• [Do this] List each line of the entries below that contains the string "label", copying each one in full. Case counts.

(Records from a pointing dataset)
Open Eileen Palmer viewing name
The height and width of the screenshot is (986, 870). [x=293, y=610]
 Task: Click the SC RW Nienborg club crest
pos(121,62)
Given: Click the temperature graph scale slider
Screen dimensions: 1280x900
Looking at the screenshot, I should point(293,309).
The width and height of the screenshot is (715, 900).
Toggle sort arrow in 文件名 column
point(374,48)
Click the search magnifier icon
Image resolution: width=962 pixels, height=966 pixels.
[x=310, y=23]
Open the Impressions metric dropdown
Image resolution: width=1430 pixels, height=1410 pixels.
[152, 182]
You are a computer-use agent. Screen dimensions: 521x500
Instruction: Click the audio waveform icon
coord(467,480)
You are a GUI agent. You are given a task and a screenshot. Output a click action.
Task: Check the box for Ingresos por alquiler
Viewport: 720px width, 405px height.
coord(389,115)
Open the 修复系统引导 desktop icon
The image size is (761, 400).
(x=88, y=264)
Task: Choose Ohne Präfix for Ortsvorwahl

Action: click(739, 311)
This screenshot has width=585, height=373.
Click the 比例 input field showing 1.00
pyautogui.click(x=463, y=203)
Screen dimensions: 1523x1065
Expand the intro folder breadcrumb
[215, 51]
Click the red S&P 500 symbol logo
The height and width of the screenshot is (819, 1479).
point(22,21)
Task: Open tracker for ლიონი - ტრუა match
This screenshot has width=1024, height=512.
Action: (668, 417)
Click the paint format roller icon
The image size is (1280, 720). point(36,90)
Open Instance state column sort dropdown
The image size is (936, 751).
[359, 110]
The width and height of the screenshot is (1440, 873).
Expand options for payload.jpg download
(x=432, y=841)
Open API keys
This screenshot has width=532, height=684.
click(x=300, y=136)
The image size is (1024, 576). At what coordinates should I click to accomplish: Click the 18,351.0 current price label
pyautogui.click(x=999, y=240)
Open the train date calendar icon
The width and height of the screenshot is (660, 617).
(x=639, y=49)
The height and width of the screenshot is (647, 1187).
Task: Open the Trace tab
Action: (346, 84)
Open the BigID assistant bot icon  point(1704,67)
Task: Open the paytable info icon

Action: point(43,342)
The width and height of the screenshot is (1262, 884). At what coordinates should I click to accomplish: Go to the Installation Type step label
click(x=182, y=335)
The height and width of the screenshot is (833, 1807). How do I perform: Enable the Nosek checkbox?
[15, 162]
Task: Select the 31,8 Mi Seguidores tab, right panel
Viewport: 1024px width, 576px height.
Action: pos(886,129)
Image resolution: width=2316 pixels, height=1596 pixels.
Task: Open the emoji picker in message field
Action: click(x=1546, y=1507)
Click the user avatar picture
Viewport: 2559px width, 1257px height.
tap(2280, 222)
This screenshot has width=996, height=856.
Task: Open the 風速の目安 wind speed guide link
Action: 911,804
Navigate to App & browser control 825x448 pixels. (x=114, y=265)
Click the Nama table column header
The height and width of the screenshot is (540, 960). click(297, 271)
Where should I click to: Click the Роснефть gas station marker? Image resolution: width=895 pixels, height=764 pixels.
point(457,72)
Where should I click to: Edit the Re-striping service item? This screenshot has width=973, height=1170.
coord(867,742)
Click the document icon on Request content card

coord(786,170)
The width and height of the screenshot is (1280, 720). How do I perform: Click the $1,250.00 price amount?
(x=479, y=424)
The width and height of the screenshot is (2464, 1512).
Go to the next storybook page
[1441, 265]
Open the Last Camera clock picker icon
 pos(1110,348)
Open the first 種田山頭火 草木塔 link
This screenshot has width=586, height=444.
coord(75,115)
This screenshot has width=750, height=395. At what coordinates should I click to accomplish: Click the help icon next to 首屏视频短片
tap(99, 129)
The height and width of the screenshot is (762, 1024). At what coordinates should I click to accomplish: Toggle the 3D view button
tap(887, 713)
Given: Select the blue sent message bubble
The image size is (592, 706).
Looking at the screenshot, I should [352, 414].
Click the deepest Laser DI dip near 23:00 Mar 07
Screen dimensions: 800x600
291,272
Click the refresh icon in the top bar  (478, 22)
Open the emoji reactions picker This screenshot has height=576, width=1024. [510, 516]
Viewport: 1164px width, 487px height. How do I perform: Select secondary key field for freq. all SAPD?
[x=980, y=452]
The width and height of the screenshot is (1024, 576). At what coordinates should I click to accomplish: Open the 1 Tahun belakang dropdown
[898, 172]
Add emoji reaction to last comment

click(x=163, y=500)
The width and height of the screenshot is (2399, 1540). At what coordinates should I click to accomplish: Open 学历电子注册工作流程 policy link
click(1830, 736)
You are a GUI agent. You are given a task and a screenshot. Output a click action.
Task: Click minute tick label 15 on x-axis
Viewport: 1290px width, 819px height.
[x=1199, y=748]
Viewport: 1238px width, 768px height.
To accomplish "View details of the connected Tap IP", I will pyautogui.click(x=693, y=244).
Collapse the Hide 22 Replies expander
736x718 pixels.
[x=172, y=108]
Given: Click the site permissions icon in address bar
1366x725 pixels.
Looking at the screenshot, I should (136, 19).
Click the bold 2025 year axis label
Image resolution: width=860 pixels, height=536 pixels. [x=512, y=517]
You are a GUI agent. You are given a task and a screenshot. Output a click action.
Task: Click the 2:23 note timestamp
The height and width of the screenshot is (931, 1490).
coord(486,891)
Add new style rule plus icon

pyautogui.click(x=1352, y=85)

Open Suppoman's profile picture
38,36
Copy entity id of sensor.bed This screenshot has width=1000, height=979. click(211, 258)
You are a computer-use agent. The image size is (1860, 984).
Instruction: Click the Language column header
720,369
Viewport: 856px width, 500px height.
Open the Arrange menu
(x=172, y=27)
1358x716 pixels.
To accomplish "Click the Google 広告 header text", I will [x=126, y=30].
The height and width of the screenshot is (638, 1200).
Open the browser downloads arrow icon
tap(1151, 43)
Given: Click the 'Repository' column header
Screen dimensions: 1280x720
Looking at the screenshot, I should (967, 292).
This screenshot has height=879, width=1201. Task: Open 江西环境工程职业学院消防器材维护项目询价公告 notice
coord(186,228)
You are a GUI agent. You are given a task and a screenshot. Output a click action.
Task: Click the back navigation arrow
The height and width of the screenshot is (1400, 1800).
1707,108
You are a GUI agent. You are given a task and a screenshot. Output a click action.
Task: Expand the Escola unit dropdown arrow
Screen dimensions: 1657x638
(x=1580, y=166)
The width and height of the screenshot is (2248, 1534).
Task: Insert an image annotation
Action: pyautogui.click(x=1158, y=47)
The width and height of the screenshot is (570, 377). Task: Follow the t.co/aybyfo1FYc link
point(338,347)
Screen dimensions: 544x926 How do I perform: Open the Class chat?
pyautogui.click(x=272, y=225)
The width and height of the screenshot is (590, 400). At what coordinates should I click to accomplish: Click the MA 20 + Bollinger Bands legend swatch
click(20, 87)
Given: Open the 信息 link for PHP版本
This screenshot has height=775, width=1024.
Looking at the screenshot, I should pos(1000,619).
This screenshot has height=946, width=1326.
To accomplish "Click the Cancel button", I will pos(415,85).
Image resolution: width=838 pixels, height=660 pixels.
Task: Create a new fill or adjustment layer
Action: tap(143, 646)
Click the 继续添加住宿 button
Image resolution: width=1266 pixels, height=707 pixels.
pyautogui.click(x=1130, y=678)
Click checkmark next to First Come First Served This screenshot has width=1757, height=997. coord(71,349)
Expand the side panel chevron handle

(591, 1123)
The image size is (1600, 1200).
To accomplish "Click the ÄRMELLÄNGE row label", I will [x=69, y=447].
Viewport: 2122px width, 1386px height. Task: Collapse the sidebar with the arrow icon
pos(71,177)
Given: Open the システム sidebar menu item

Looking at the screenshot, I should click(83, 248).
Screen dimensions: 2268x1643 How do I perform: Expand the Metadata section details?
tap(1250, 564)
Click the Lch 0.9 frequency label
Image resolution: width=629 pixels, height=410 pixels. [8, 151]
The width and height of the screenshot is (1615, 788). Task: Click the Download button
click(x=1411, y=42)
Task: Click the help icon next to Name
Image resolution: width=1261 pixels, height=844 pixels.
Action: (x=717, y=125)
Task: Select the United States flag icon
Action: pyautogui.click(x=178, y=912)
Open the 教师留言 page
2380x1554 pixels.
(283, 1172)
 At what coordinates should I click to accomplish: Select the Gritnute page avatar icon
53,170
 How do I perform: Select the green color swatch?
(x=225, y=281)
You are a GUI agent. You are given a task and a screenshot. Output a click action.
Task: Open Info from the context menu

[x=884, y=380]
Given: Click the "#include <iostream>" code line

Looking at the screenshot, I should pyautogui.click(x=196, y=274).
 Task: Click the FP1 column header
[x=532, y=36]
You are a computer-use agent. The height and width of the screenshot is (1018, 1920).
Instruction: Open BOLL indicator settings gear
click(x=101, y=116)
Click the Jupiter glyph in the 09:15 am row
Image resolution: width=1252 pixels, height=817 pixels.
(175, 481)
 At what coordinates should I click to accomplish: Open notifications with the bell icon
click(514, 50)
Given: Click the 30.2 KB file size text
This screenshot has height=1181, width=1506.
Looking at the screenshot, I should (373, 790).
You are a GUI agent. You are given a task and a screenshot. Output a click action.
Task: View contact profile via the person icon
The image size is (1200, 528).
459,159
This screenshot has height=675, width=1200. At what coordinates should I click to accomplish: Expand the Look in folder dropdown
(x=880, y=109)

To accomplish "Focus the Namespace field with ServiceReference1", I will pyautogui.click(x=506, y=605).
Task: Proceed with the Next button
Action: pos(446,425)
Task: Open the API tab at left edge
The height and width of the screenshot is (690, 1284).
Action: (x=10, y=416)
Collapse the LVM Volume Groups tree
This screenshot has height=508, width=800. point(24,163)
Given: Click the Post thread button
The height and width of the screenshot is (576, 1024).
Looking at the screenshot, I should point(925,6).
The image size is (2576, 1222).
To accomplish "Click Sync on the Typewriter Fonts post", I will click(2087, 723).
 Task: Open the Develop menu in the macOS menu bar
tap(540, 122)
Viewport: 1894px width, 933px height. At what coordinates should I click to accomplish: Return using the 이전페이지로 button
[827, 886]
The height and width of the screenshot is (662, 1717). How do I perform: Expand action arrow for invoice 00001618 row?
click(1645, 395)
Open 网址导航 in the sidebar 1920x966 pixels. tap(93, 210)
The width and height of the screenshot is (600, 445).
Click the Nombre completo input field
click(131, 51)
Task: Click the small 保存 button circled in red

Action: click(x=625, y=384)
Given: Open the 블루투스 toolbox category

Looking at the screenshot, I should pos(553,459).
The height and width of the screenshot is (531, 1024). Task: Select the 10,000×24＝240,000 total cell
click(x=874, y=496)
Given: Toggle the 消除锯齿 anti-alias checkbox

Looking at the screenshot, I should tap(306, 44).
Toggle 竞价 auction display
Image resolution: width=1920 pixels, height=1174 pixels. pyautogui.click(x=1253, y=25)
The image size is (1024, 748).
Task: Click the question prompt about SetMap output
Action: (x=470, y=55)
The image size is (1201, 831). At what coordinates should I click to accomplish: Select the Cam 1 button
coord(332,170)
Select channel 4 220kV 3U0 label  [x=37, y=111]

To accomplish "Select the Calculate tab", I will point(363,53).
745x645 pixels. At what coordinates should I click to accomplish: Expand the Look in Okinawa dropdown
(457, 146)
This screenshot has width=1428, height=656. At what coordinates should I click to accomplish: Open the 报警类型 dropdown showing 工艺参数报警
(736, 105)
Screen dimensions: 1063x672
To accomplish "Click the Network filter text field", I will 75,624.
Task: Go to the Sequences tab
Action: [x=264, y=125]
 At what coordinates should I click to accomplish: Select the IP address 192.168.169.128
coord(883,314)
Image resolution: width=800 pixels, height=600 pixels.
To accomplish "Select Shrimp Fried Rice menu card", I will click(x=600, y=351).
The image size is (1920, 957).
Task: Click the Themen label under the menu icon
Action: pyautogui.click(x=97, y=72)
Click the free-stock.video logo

• [Complete answer]
The image size is (1024, 576). At what coordinates should I click to accomplish: Click the 18,351.0 current price label
The width and height of the screenshot is (1262, 884). At what coordinates should I click to accomplish: Go to the Installation Type step label
Task: Click minute tick label 15 on x-axis
Click the bold 2025 year axis label
To accomplish "Click the ÄRMELLÄNGE row label", I will [x=69, y=447].
Click the Lch 0.9 frequency label
Select channel 4 220kV 3U0 label  [x=37, y=111]
Task: Click the Themen label under the menu icon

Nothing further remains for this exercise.